Il y a Saoirse Ronan, l’une des actrices New-yorkaises les plus mignonnes du moment, en maillot de bain pin-up années 50, cela suffit, déjà à me combler de bonheur.
Derrière l’histoire de cette jeune irlandaise, Ellis, qui émigre aux états unis dans l’espoir de trouver une vie meilleure, il y a une volonté de capter l’atmosphère du New York des années 50, que ce soit dans ces moments de légèreté, que le film exploite à merveille en offrant quelques séquences drôles et délectables; dans son contexte social, communautaire et cosmopolite mais aussi dans le désenchantement de cette époque et le rôle que veut imposer la société aux femmes, les voyant absolument marié et mère alors qu’elle ne sont pas toutes envieuses de ce destin.
La direction artistique est sublime tout autant que la photographie qui change de couleur, de contraste et de grain suivant les étapes que vit l’héroïne.
D’ailleurs, Ellis ressemble plus à Eliza Doolittle (celle du film, pas de la pièce) qu’a Scarlett O’Hara, pas une féministe, ni même une fille de mauvaise réputation mais une femme qui cherche à se conformer aux normes d’une société nouvelle tout en gardant ses idées d’indépendance. Forte, elle l’est mais conformément à la conception de l’époque car il fallait du courage pour quitter sa famille, sa patrie afin de partir vivre le rêve américain surtout que lutter contre le mal du pays était un combat permanent et qu’on leur destinait des métiers ingrats ou de potiche. La qualité de l’écriture alliée à l’excellente interprétation de Saoirse Ronan donne une sensibilité et une subtilité à son personnage qui nous touchent aussi bien dans ses moments de faiblesse que dans ses moments de joie. Après, le scénario de Nick Hornby, adapté du roman éponyme de Colm Tóibín, est trop centré sur son héroïne empêchant le développement de personnages secondaires. Ce qui est vraiment dommage car ces derniers sont vraiment intéressants dans leur écriture. Ils correspondent, au premier abord, à des clichés que l’on retrouve dans plein d’histoire dépeignant cette époque mais le scénariste ( ou l’auteur, car je n’ai pas lu aussi ce livre) a eu l’habileté de jouer avec pour nous offrir des variations assez surprenant tel un jeune italien en apparence macho mais fou d’amour pour Ellis.
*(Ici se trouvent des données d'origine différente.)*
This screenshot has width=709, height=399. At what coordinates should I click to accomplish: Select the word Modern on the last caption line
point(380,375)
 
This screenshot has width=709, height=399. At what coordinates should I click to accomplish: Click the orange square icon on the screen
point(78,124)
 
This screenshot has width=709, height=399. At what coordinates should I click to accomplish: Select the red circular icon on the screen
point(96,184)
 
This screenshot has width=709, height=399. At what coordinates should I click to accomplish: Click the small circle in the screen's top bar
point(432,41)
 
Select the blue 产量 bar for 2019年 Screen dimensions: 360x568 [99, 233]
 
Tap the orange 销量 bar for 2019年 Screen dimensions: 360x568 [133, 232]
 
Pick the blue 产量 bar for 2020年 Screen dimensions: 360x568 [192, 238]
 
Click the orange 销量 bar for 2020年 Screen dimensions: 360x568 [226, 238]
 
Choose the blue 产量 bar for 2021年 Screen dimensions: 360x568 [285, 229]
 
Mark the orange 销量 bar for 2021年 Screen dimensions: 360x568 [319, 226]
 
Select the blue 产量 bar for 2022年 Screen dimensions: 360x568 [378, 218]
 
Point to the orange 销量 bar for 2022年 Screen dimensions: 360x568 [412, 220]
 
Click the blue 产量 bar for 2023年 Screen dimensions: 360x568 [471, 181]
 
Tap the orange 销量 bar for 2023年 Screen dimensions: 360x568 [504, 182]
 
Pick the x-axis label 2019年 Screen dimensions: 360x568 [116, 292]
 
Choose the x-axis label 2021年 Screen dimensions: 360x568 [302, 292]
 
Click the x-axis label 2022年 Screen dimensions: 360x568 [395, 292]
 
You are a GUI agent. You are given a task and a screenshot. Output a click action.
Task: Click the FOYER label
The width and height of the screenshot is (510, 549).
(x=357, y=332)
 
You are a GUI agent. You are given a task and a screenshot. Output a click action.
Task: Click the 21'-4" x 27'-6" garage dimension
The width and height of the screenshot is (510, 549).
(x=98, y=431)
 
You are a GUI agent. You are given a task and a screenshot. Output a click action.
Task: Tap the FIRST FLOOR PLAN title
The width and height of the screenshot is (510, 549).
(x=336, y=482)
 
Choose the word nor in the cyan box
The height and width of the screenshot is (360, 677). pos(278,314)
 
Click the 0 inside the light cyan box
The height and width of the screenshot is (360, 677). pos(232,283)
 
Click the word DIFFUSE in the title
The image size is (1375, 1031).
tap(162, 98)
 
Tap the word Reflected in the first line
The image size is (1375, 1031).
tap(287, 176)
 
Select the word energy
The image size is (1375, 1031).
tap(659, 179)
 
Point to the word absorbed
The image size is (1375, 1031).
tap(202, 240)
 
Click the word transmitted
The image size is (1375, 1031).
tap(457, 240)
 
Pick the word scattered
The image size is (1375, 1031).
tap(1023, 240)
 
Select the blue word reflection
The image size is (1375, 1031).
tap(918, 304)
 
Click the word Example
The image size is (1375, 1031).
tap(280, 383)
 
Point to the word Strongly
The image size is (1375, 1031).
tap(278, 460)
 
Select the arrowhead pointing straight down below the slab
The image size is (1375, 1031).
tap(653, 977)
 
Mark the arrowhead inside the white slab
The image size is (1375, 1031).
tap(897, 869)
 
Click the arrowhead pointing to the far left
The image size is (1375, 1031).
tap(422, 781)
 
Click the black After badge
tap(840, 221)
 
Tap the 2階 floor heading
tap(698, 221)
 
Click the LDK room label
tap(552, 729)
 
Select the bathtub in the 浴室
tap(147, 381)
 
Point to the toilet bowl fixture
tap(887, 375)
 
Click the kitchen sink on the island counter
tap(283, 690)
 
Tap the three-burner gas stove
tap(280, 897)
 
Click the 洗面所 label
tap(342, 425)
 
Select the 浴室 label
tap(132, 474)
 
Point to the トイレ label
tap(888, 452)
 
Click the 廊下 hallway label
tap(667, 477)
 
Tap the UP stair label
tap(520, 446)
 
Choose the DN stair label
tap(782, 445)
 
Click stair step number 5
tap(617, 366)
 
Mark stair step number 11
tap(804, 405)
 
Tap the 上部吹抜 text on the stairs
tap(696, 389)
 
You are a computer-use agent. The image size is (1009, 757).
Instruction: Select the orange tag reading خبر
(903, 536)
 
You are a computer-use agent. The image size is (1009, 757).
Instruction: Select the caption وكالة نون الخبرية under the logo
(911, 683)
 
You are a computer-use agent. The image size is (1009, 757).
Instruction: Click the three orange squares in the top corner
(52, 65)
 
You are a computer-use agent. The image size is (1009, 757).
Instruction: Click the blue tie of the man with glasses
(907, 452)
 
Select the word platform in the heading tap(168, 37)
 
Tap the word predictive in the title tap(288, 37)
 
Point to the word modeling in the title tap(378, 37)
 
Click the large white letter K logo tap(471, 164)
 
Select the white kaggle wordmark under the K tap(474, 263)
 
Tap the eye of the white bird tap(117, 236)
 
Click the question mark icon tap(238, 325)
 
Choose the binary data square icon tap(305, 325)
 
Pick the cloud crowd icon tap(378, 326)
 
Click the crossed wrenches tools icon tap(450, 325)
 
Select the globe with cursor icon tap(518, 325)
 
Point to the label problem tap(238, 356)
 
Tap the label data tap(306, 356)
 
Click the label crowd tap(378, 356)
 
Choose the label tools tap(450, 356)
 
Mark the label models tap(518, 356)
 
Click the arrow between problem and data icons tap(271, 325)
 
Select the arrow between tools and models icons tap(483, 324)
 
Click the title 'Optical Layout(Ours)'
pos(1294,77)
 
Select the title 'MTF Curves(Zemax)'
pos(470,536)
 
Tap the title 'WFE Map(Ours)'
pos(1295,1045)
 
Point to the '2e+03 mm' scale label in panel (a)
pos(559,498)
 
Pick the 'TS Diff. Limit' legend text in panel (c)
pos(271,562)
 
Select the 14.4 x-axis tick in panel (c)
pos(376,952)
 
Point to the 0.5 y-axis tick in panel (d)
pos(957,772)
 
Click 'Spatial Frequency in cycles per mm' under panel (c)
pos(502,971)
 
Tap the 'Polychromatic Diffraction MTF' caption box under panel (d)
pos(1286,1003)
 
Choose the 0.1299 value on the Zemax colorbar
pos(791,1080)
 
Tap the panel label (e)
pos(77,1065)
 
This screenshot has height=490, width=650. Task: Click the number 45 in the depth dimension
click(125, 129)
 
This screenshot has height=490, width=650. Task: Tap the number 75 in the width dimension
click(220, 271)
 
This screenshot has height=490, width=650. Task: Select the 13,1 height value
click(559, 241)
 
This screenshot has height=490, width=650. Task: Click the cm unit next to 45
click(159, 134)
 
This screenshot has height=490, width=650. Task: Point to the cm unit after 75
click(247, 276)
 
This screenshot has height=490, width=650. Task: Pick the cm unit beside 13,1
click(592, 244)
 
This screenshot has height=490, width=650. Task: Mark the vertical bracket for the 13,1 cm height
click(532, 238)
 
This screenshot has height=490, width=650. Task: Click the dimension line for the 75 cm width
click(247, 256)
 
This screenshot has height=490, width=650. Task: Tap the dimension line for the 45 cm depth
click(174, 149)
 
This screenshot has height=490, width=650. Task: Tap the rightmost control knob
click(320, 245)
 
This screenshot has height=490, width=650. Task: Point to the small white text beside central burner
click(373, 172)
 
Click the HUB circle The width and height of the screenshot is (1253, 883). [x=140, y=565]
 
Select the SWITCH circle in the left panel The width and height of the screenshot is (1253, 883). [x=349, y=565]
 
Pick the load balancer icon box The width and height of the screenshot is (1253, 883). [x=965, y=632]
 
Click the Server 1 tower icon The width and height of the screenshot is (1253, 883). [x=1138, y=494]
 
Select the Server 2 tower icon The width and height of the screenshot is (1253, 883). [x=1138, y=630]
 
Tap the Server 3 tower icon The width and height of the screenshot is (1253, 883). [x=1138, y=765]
Pour autant, même si toutes ces bonnes idées sont loin d’etre très abouties, elles m’ont rendu le visionnage de Brooklyn un tant soit peu sympathique, du moins dans sa première heure. Je ne vous promets pas un grand film (d’ailleurs deux de ses trois nominations aux derniers oscars ne sont pas du tout méritées, selon moi) ou une histoire d’une grande modernité mais un long métrage qui essaie de retranscrire le portrait d’une époque derrière sa romance très classique. Il ne vaut clairement pas le prix d’un ticket de cinéma mais pour ceux qui sont intéressés par l’époque ou qui aiment bien ce genre de romance, il vaut le coup d’œil lors de son passage télé.